Let’s take them by bassist rather than an album by sequence. They kick off with the title track as Tyreek Jackson mans the electric bass. Over Pignato’s frenetic pattering, Coonan enters with his signature freestyling over a bed of ethereal keys and fuzzed-out bass, and various vocoder-like effects. The two saxophonists climb in, blowing a maelstrom over hair-raising electronica to take us out. “Trickle Down” has a steady beat, a chorus of voices, and the lead from the freestyler Coonan, with a repetitive bass riff that ushers in s a wave of electronic effects and LaBombard on tenor. Jackson uses pedals for effects and soon all the sounds are awash in this whooshing quality. “Pardon Me’ features Pignato’s muscular drum pattern and a funky array of electronics with the bass and tenor giving it a very heavy bottom, all of which dissipates except for the drums to allow Coonan to deliver his unbridled rhymes before the horns engage in spirited chatter. “Time to Rest” is the closing track and the longest at over eight minutes. Beginning with Person on flute over Pignato’s surging beats, it begins as a soundtrack for a great day at the beach, before the smooth sounds morph into a swelling mix of horns, electronica, and pulsating bass into which Coonan enters halfway through with a brief set of lines that push the musicians to further frenzied levels in the second half.

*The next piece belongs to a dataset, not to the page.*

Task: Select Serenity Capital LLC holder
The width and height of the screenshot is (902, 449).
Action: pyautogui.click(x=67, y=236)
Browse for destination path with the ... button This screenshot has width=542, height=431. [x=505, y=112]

Tim LeFebvre’s four begin with “On the Avenue,” a feature for LaBombard and Jackson on guitar creating a John McLaughlin-like Mahavishnu Orchestra sound while “Away for Breaks” has the bass prominent in the mix amidst the two saxophonists and Coonan pleading for that elusive break and Jackson interjects guitar jabs. The bubbling “You to Be’ begins in the ethereal territory, conjuring a jungle-like environment imbued with various sounds from Davis as Lefebvre’s walking bass and Pignato’s bass forge a steady path through distorted guitar and ever-inventive effects in the alternating calm and frenetic passages. “Drowning” has the bass counteracting the opening high-pitched squeals after which Person plays aggressively to the rhythm tandem followed by Jackson’s twisted guitar statement.

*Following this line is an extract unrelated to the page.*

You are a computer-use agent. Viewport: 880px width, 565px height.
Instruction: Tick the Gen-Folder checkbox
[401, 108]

Acoustic bassist Anthony Berman, a stalwart in the collective, takes all four of his in the latter half, beginning with Coonan saying “I just need a beer and a cigarette” in “Let the Song Play” in his most rhythmic rhyming tune here, courtesy of the rhythm tandem. Person follows on with a stirring flute solo as Pignato’s cymbals and Davis’s electronics create wavelike effects. “Peach Tea” is similar with Person taking the lead on flute with the piece picking up momentum as Jackson enters on guitar only to fade gently, one of the few tunes without Coonan who returns for “Cardinal,” (‘these red dots used to be yellow”). This is a meandering spoken-word number with saxophonists conversing with the energized Berman and PIgnato. “Matter You Can’t Feel,” unlike the previous three, begins with sheets of electronics before making way for Person’s alto, building again in dizzying, disorienting rushes only to again dissolve for LaBombard’s tenor and Coonan’s entry, restating memories of his childhood as he had done in the opening title track.

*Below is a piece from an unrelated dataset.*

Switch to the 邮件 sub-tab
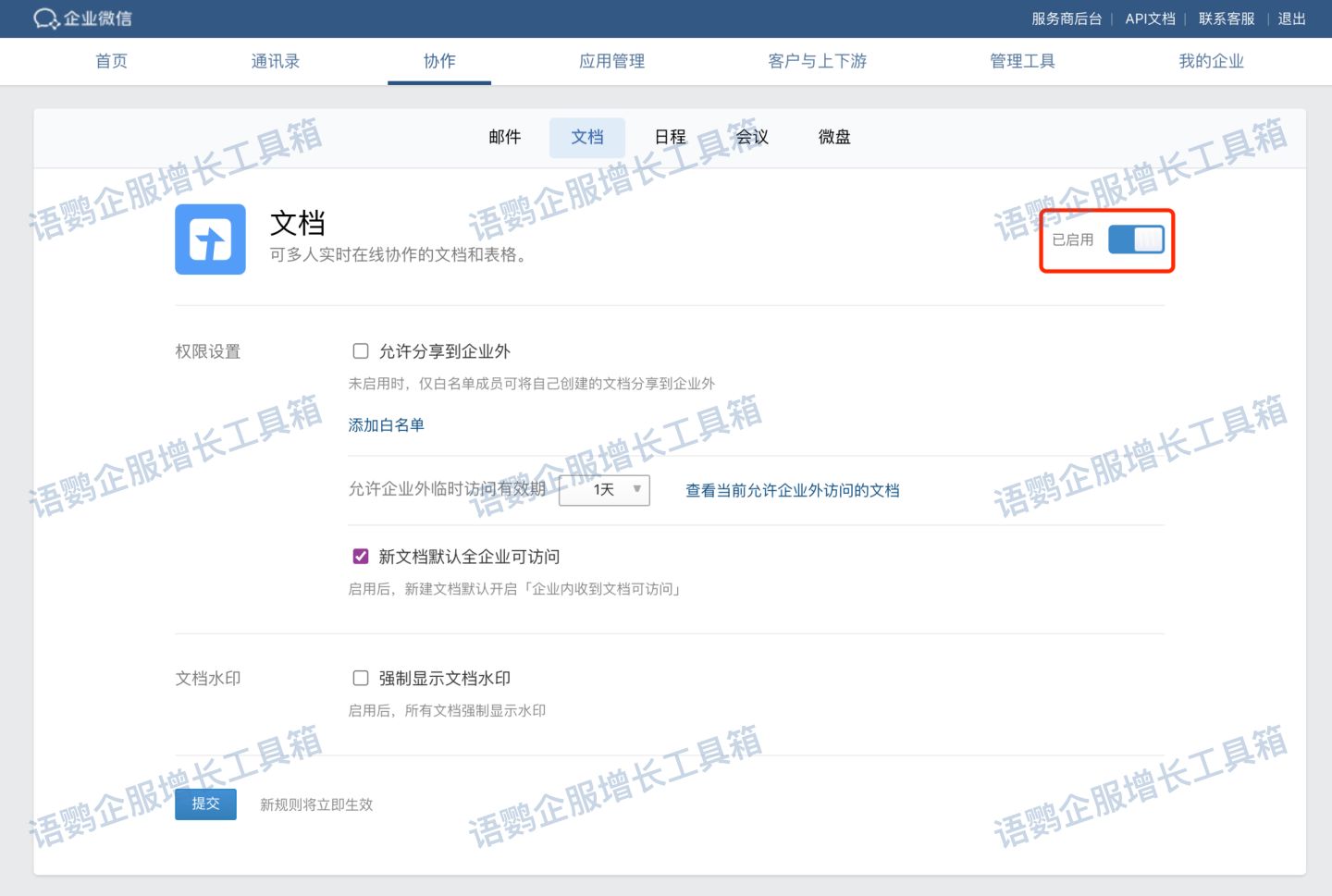pyautogui.click(x=504, y=137)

Generally, the pieces with the electric bass are filled with more electronic effects, arguably a little overdone in places, while Berman’s give more space for Person and LaBombard. Yet, just as one tries to make these distinctions, all are far more similar than different, proving again that different paths and techniques still result in the signature BDR sound, enriched and more bottom-heavy but still genre-agnostic, uncategorizable, and intensely thrilling.